Я изучаю прилавок, не в силах определиться: не привыкла знать, чего хочу.
– У нас есть розы, пионы, каллы, жасмин... – подсказывает цветочник.
– Только не жасмин, Бьяджо, – говорю я, сразу вспомнив сладковатый запах заложенной за ухо веточки, белые брюки, перепачканные апельсиновой мякотью, свист с улицы, глаза, следившие за мной, руки, прижимавшие на празднике, и голос в кондитерской, заставивший меня вздрогнуть. – Мне бы хотелось ромашки.
– Ромашки? Да ведь это полевые цветы, разве ж они для свадьбы? Что скажете, Бьяджо?
Кажется, мы с отцом ждали за дверью целую вечность.
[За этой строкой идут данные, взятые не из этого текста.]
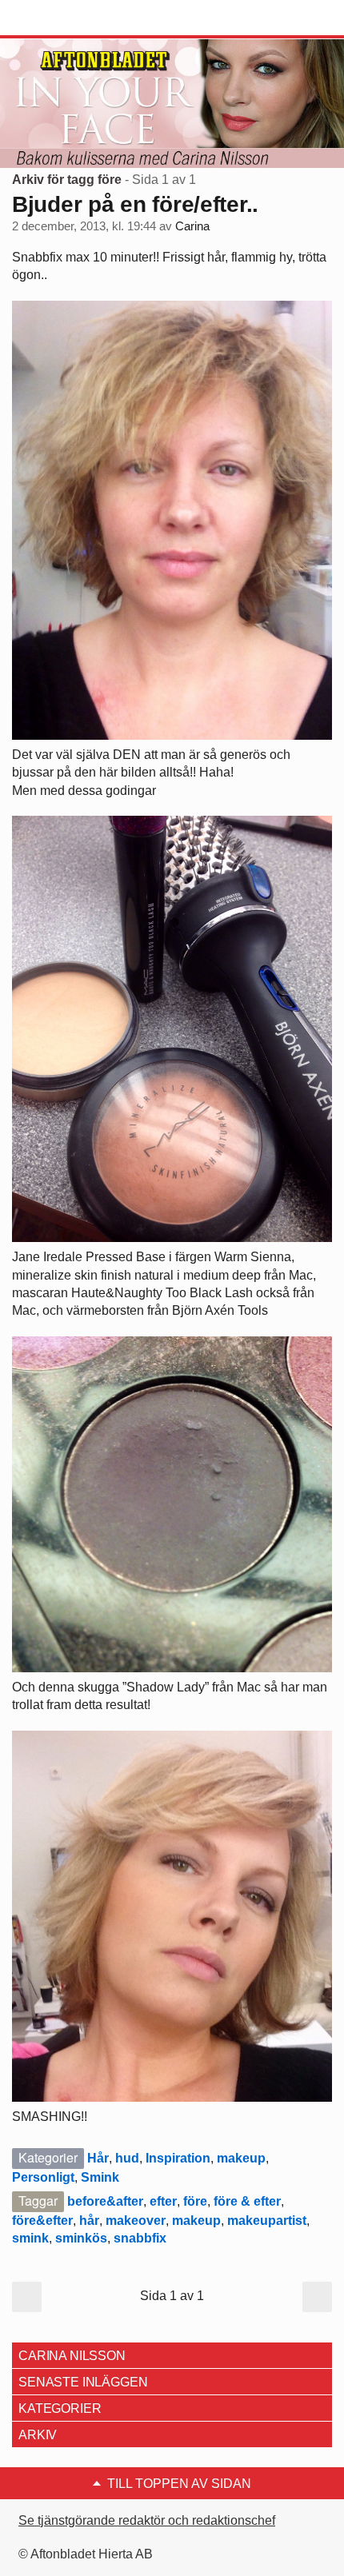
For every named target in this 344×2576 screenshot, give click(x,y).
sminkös (81, 2238)
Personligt (43, 2177)
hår (89, 2220)
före (195, 2201)
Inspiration (178, 2158)
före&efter (42, 2220)
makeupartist (266, 2220)
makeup (241, 2158)
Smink (100, 2177)
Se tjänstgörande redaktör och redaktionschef (146, 2520)
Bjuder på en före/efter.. (135, 204)
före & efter (247, 2201)
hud (127, 2158)
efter (163, 2201)
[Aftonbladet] (72, 18)
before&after (105, 2201)
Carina (192, 226)
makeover (136, 2220)
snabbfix (140, 2238)
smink (30, 2238)
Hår (98, 2158)
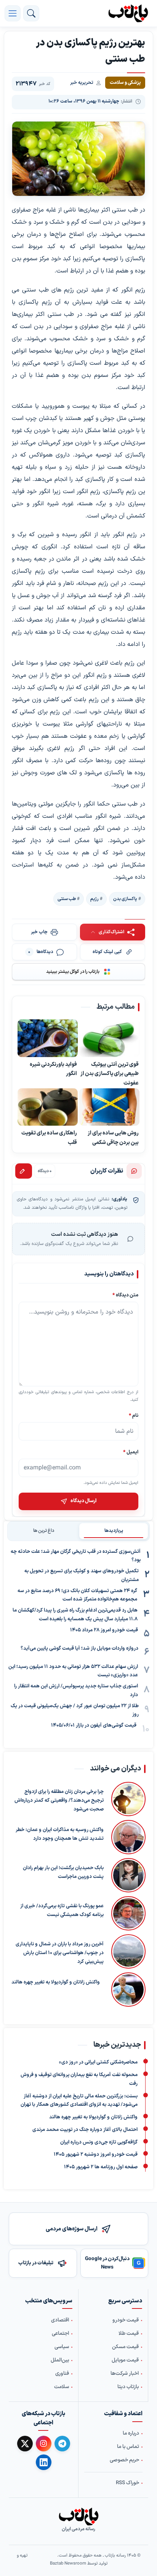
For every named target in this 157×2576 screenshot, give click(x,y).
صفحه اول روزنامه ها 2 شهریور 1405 (101, 2167)
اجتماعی (60, 2333)
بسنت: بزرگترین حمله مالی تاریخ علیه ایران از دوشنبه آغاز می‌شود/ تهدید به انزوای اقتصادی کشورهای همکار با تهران (79, 2100)
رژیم (94, 899)
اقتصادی (60, 2320)
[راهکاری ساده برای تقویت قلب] (48, 1107)
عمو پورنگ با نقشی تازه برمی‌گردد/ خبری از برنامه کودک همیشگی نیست (62, 1910)
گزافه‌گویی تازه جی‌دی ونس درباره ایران (99, 2142)
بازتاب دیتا (128, 2387)
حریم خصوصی (124, 2460)
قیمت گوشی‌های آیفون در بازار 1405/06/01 (93, 1725)
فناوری (62, 2373)
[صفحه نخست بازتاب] (78, 2516)
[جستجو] (31, 13)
«Мне стыдно, па», – заскулила я наконец.
«Мне тоже поначалу было стыдно. Из-за шляпы, – пожал плечами отец, приглаживая волосы. – А потом я сказал себе: Сальво, не по своей воле входишь ты в дом этих синьоров с непокрытой головой. Так чего же тебе стыдиться? Стыдно должно быть тому, кто испортил твою шляпу. И этим вот синьорам, которые боятся, как бы их вещички тоже кто-нибудь не испортил».
Последние слова он произнёс, нарочито медленно и громко, чтобы их услышали, как раз в тот момент, когда горничная-блондинка объявила: «Можете войти».
Пройдя через прихожую, мы оказались в большой зале, где нас уже встречала весьма элегантная дама, за которой скрывался мужчина, низенький и лысый.
– Флёрдоранж подойдёт, – уверенно заявляет мать цветочнику. – А ромашками украсим причёску. Ты счастлива, Оли?
Счастлива ли я? Сегодня мне шестнадцать, и на следующей неделе я выхожу замуж. Через год Лилиана станет учительницей, а городская газета уже купила несколько её фотографий. Я не сомневаюсь, что счастлива. Похоже, это вообще единственный способ быть счастливой.